First, notice the function at the top of the code listing. It's called libxml_display_error() and accepts a LibXMLError object as its only parameter. Then it uses the all-too-familiar switch statement to determine the error level and craft an error message appropriate to that level. When the level is determined, the code produces a string that reports the appropriate level.

Then, two more things happen. First, the error object is examined to determine whether or not a file property contains a value. If so, then that file value is appended to the error message so the location of the file is reported. Next, the line property is appended to the error message so the user can see exactly where in the XML file the error occurred. Needless to say, this is extremely important for debugging purposes.

It should also be noted that libxml_display_error() simply produces a string that describes the error. The actual printing of the error to the screen is left up to the caller, in this case libxml_display_errors().

The function below that is the previously mentioned libxml_display_errors(), which takes no parameters. The first thing this function does is call libxml_get_errors(). This returns an array of LibXMLError objects that represent all of the errors encountered when the schemaValidate() method was invoked on the XML document.

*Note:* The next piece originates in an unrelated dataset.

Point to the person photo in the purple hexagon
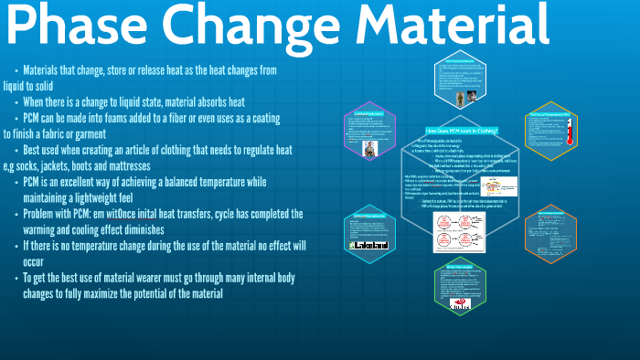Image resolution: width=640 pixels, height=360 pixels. (369, 150)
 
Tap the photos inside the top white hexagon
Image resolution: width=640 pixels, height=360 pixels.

Next, you step through each of the errors you encountered and invoke the libxml_display_error() function for each error object. Whatever string is returned by that function is then printed to the screen. One great benefit of handling errors this way is that all of the errors are printed at once. This means that you only need to execute the code once to view all of the errors specific to that particular XML document.

Finally, libxml_clear_errors() clears out the errors recently encountered by the schemaValidate() method. This means that if schemaValidate() is executed again within the same code sequence, you will start with a clean slate, and only new errors will be reported. If you don't do this and you execute schemaValidate() again, then all of the errors from the first invocation of schemaValidate() remain in the array returned by libxml_get_errors(). Obviously, that presents problems if you're looking for a fresh set of errors.

It's also important to note that I made a slight change to the if-then statement at the bottom of the code in Listing 5. If an error is encountered, it prints "Errors Found!" in bold and then invokes the aforementioned libxml_display_errors() function which displays all of the errors encountered before clearing out the error array. I opted for this solution instead of just printing out "invalid" as I did in Listing 4.

Second test

Now, it's time to test again. Move the PHP file from Listing 5 to your PHP server. Keep the file name the same (testxml.php). As before, ensure that both the XML Schema Definition (XSD) file and the XML files are in the same directory as the PHP file. Point your browser to testxml.php once again, and now you should see something like this:

Errors Found!
Error 1824: Element 'lureQuantity': 'Seven' is not a valid value of the atomic type 'xs:integer'. in /home/thehope1/public_html/example.xml on line 5

Well, that's fairly descriptive, isn't it? The error message tells you on what line the error occurred. It also tells you where the file is (as if you didn't know). And it tells you exactly why the error occurred. That's information you can use.

Fixing the problem

You can now leave the PHP file alone and work on fixing the problem in your XML document.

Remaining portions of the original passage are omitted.